▸ **Passage for review**
━━━━━━━━━━
It’s difficult to get enthused, or to have one’s imagination stirred by the present hackneyed concept of a hybrid device that somehow converges iOS and OSX software and/or hardware features with a supposed functional enhancement that, somehow, improves human productivity. One gets even let’s stimulated when analysts call for such hybridisation without specifying a ‘how’, let alone a ‘why’. However, what gets one piqued is when a supposed analyst says something asinine like Patrick Wang’s comment that a hybrid device will “make the iPad lineup more appealing to business customers”. Seriously? As if the iPad’s uptake by Fortune 500 companies, outperforming every other tablet in enterprise market penetration, was not evidence enough of its ‘appeal’. This is the type of flawed reasoning that one associates with sheer inattentiveness or intake of mind altering substances, and not serious commentary meant to move the conversation and the industry forward.

Given the iPad’s uptake in both the personal consumer and enterprise spaces, and its continued expansion in both, complaining about its form factor and functionality conjures images of critics of the first flying machines, and despite seeing every machine with flapping wings crash and burn, having some arm-chair Einstein opine what a pity it is that the Wright brothers chose to make a flying machine whose wings don’t flap, and that what they really need to do is make a flapping flying machine. The Wright brothers response would probably not be fit to print.
━━━━━━━━━━
▸ **Dataset records**
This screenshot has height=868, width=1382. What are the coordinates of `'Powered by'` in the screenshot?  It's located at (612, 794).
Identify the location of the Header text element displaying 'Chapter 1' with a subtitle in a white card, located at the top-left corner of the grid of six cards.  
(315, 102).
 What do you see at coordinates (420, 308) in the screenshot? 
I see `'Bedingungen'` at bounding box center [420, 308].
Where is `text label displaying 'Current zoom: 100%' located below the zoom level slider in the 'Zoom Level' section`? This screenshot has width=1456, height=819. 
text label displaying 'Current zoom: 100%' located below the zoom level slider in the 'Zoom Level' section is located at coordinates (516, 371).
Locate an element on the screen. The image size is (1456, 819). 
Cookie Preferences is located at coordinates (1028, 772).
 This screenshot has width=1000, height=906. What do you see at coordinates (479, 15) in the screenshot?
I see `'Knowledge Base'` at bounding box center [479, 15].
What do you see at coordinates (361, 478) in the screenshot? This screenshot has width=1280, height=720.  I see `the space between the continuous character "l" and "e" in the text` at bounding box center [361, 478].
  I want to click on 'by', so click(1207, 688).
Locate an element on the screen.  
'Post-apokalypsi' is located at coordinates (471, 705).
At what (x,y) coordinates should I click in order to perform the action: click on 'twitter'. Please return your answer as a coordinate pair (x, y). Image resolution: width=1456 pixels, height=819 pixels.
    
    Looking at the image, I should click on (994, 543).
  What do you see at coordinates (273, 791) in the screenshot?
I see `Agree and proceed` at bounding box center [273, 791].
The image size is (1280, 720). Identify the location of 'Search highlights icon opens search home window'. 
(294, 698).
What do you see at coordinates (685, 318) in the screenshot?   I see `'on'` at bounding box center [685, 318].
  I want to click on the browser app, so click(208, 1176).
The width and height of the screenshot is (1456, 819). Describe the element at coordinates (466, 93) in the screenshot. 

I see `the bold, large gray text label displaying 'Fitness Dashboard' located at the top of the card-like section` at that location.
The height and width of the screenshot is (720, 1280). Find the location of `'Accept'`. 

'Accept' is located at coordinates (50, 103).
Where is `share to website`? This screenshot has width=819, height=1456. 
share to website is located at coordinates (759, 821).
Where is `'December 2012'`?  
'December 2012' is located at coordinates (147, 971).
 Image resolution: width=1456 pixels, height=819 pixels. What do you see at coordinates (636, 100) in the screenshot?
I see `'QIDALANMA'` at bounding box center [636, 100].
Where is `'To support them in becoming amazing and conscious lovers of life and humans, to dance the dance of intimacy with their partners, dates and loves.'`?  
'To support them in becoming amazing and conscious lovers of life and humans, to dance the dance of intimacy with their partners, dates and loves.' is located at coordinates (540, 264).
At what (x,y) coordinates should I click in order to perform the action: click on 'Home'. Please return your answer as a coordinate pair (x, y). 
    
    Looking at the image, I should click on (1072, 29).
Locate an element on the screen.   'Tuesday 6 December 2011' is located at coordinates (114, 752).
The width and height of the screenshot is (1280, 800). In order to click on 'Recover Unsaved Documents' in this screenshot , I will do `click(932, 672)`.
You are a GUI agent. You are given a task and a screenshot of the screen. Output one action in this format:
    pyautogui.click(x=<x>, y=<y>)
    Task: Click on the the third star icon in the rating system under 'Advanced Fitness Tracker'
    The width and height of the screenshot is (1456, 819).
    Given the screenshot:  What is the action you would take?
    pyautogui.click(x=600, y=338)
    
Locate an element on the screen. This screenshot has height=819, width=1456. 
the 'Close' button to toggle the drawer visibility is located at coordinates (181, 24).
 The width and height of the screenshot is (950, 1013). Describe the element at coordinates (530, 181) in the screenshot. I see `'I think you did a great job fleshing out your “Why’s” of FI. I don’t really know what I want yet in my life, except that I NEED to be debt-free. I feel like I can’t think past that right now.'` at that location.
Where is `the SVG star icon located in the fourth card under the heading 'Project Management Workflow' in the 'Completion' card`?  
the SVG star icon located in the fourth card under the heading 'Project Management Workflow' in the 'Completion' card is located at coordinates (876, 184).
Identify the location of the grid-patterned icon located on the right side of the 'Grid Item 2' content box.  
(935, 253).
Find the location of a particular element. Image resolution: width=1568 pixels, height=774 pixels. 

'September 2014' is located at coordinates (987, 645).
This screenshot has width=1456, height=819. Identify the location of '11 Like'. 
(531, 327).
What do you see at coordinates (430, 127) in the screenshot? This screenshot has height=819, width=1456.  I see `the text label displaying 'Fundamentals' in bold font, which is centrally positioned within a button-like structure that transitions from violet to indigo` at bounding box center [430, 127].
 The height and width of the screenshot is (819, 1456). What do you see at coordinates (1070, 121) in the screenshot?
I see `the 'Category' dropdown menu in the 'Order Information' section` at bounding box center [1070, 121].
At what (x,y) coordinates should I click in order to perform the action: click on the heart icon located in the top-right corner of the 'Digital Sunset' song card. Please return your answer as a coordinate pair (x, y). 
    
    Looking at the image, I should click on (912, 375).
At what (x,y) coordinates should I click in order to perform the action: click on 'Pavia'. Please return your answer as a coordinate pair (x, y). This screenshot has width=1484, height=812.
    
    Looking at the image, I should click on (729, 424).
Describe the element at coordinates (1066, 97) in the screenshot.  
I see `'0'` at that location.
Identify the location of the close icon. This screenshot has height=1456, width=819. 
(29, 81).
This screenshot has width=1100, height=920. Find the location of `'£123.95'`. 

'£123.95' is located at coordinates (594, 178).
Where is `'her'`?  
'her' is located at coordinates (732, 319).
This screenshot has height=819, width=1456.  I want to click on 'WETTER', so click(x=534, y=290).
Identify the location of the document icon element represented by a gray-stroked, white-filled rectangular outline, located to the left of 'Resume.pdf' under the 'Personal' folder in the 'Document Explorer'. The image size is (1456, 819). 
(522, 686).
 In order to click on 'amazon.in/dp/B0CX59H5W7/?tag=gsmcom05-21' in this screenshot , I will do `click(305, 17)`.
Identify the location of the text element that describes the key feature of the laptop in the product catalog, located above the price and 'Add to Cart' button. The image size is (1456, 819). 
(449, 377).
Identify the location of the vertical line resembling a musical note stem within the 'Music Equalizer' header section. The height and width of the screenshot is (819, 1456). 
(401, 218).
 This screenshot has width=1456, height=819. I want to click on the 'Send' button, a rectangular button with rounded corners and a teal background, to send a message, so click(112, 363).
━━━━━━━━━━
▸ **Work to complete**
1 - Print the part of the commentary on hybrid iPad devices starting at "Given the iPad’s" and ending at "fit to print.".
2 - In the commentary on hybrid iPad devices, which analyst says a hybrid device will make the iPad lineup more appealing to business customers?

▸ **Exercise answers**
1 -
Given the iPad’s uptake in both the personal consumer and enterprise spaces, and its continued expansion in both, complaining about its form factor and functionality conjures images of critics of the first flying machines, and despite seeing every machine with flapping wings crash and burn, having some arm-chair Einstein opine what a pity it is that the Wright brothers chose to make a flying machine whose wings don’t flap, and that what they really need to do is make a flapping flying machine. The Wright brothers response would probably not be fit to print.

2 - Patrick Wang